*** Opening of Information ***
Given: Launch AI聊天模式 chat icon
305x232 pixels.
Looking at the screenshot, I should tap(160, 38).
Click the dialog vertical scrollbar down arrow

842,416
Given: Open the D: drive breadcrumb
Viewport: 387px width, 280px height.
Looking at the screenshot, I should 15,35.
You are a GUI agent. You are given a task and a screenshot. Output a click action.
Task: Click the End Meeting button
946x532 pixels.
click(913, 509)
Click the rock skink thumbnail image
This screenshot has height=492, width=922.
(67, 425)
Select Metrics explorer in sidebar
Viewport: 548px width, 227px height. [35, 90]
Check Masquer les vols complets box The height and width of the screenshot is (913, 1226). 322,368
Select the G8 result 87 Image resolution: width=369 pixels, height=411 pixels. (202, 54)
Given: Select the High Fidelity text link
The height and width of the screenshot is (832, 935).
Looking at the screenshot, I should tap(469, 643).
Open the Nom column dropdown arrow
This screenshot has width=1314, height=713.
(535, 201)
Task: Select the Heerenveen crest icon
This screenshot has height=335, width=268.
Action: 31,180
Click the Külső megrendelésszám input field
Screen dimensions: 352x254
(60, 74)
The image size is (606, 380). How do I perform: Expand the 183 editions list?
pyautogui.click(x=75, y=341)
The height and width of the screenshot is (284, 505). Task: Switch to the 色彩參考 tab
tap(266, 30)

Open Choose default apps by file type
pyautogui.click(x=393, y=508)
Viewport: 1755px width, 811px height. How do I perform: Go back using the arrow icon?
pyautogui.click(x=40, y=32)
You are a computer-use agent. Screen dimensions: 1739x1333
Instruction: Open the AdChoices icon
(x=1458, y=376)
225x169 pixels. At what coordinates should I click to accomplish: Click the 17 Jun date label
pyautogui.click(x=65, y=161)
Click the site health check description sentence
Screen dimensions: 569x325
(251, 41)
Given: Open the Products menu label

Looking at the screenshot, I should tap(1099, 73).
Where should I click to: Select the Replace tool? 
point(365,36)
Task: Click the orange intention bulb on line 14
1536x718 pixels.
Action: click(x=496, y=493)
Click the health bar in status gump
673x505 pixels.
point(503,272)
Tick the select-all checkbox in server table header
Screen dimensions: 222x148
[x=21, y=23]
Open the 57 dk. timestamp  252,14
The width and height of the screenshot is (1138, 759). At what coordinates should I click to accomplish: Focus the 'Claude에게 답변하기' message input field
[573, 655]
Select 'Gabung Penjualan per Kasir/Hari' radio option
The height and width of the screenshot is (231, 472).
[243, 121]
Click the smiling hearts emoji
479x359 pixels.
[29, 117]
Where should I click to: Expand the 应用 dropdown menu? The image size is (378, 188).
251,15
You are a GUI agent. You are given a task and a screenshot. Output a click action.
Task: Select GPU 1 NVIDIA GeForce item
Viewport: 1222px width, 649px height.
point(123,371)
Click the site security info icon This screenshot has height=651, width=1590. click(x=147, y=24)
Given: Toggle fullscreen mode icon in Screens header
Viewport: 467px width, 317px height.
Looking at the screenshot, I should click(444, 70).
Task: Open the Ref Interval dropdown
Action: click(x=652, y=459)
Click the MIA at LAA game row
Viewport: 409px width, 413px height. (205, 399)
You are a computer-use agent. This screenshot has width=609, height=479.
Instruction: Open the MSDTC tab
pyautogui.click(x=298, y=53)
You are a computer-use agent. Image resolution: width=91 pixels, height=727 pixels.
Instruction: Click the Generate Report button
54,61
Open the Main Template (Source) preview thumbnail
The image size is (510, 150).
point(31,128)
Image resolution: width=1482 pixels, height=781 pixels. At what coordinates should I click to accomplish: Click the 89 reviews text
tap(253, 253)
*** Close of Information ***
• Exercise
Each record above is to be written out again, without any change.

• Response
Given: Launch AI聊天模式 chat icon
305x232 pixels.
Looking at the screenshot, I should tap(160, 38).
Click the dialog vertical scrollbar down arrow

842,416
Given: Open the D: drive breadcrumb
Viewport: 387px width, 280px height.
Looking at the screenshot, I should 15,35.
You are a GUI agent. You are given a task and a screenshot. Output a click action.
Task: Click the End Meeting button
946x532 pixels.
click(913, 509)
Click the rock skink thumbnail image
This screenshot has height=492, width=922.
(67, 425)
Select Metrics explorer in sidebar
Viewport: 548px width, 227px height. [35, 90]
Check Masquer les vols complets box The height and width of the screenshot is (913, 1226). 322,368
Select the G8 result 87 Image resolution: width=369 pixels, height=411 pixels. (202, 54)
Given: Select the High Fidelity text link
The height and width of the screenshot is (832, 935).
Looking at the screenshot, I should tap(469, 643).
Open the Nom column dropdown arrow
This screenshot has width=1314, height=713.
(535, 201)
Task: Select the Heerenveen crest icon
This screenshot has height=335, width=268.
Action: 31,180
Click the Külső megrendelésszám input field
Screen dimensions: 352x254
(60, 74)
The image size is (606, 380). How do I perform: Expand the 183 editions list?
pyautogui.click(x=75, y=341)
The height and width of the screenshot is (284, 505). Task: Switch to the 色彩參考 tab
tap(266, 30)

Open Choose default apps by file type
pyautogui.click(x=393, y=508)
Viewport: 1755px width, 811px height. How do I perform: Go back using the arrow icon?
pyautogui.click(x=40, y=32)
You are a computer-use agent. Screen dimensions: 1739x1333
Instruction: Open the AdChoices icon
(x=1458, y=376)
225x169 pixels. At what coordinates should I click to accomplish: Click the 17 Jun date label
pyautogui.click(x=65, y=161)
Click the site health check description sentence
Screen dimensions: 569x325
(251, 41)
Given: Open the Products menu label

Looking at the screenshot, I should tap(1099, 73).
Where should I click to: Select the Replace tool? 
point(365,36)
Task: Click the orange intention bulb on line 14
1536x718 pixels.
Action: click(x=496, y=493)
Click the health bar in status gump
673x505 pixels.
point(503,272)
Tick the select-all checkbox in server table header
Screen dimensions: 222x148
[x=21, y=23]
Open the 57 dk. timestamp  252,14
The width and height of the screenshot is (1138, 759). At what coordinates should I click to accomplish: Focus the 'Claude에게 답변하기' message input field
[573, 655]
Select 'Gabung Penjualan per Kasir/Hari' radio option
The height and width of the screenshot is (231, 472).
[243, 121]
Click the smiling hearts emoji
479x359 pixels.
[29, 117]
Where should I click to: Expand the 应用 dropdown menu? The image size is (378, 188).
251,15
You are a GUI agent. You are given a task and a screenshot. Output a click action.
Task: Select GPU 1 NVIDIA GeForce item
Viewport: 1222px width, 649px height.
point(123,371)
Click the site security info icon This screenshot has height=651, width=1590. click(x=147, y=24)
Given: Toggle fullscreen mode icon in Screens header
Viewport: 467px width, 317px height.
Looking at the screenshot, I should click(444, 70).
Task: Open the Ref Interval dropdown
Action: click(x=652, y=459)
Click the MIA at LAA game row
Viewport: 409px width, 413px height. (205, 399)
You are a computer-use agent. This screenshot has width=609, height=479.
Instruction: Open the MSDTC tab
pyautogui.click(x=298, y=53)
You are a computer-use agent. Image resolution: width=91 pixels, height=727 pixels.
Instruction: Click the Generate Report button
54,61
Open the Main Template (Source) preview thumbnail
The image size is (510, 150).
point(31,128)
Image resolution: width=1482 pixels, height=781 pixels. At what coordinates should I click to accomplish: Click the 89 reviews text
tap(253, 253)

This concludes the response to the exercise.